We developed an assay for the detection of infliximab in the serum samples of patients and used this ELISA to investigate the relationship between serum trough infliximab levels and clinical response in a large cohort of patients with RA treated with the standard regimen of 3 mg/kg infliximab. We show that serum trough levels of infliximab after 14 weeks of treatment according to this regimen are higher in responders than in non-responders. In addition, patients with low serum trough infliximab levels have less improvement in the DAS28 score. Interestingly, we also observed a correlation between pretreatment CRP and serum infliximab levels and found that serum infliximab was undetectable before infliximab infusions that induce an allergic response.
Based on the results of the ATTRACT study most patients with RA are treated with 3 mg/kg of infliximab every 8 weeks. In clinical practice many patients treated with infliximab do not reach clinical remission. Many of these patients are treated with higher dosages of infliximab. Of interest, the ATTRACT study shows a tendency for the lower doses to be less effective than the higher doses. A post hoc analysis of this study suggested a relationship between clinical response and serum infliximab levels.5 Two recent studies showed an effect of dose escalation in patients with insufficient response. This effect was, however, only limited and might be explained by regression to the mean. Our study confirms the relationship between clinical response and serum through infliximab levels as shown by St Clair et al5 and extends these observations. As infliximab is expensive it might be efficient to adjust the infliximab dosing schedule after measurement of the serum infliximab concentration.

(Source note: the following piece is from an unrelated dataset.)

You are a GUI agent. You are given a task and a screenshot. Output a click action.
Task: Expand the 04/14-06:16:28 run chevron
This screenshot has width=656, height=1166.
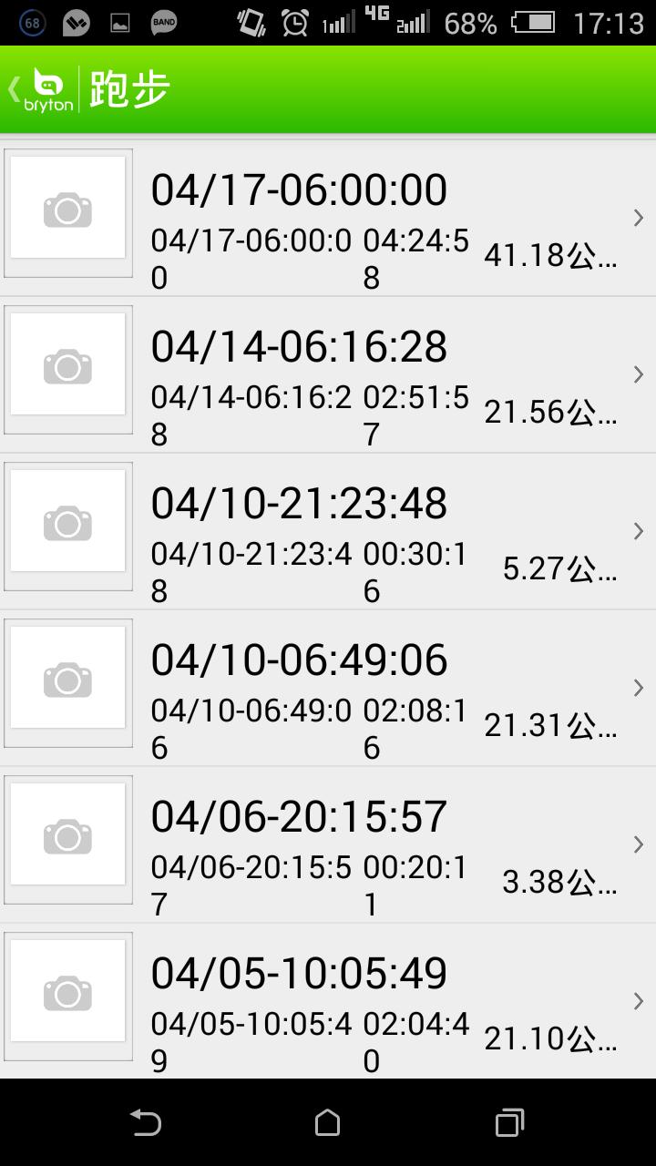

We used pretreatment CRP levels as an indirect marker of TNF production. We observed a correlation between pretreatment CRP levels, serum trough infliximab levels, and clinical response. Higher levels of TNF production in patients with high CRP levels might explain this relationship. Furthermore, it is possible that infliximab-TNF complexes are cleared from the circulation at a faster rate than unbound infliximab. The clinical implication of this finding is that patients with high pretreatment CRP levels might benefit more from higher dosages of infliximab than patients with low pretreatment CRP levels.
The chimerical antibody infliximab may induce infusion related allergic reactions, which are associated with the formation of anti-infliximab antibodies.2,10 In all three patients with a clinically overt infusion reaction serum concentrations of infliximab before the infusion that elicited the reaction were below the detection limit of our assay. This could be due to the binding of infliximab by immune complexes or by anti-infliximab antibodies.
Despite treatment with infliximab infusions many patients with RA still have persistent disease activity. The response to infliximab treatment is related to serum infliximab levels and shows a large variation between patients. Further investigation into the mechanisms that determine serum concentrations of infliximab may help to optimise this treatment.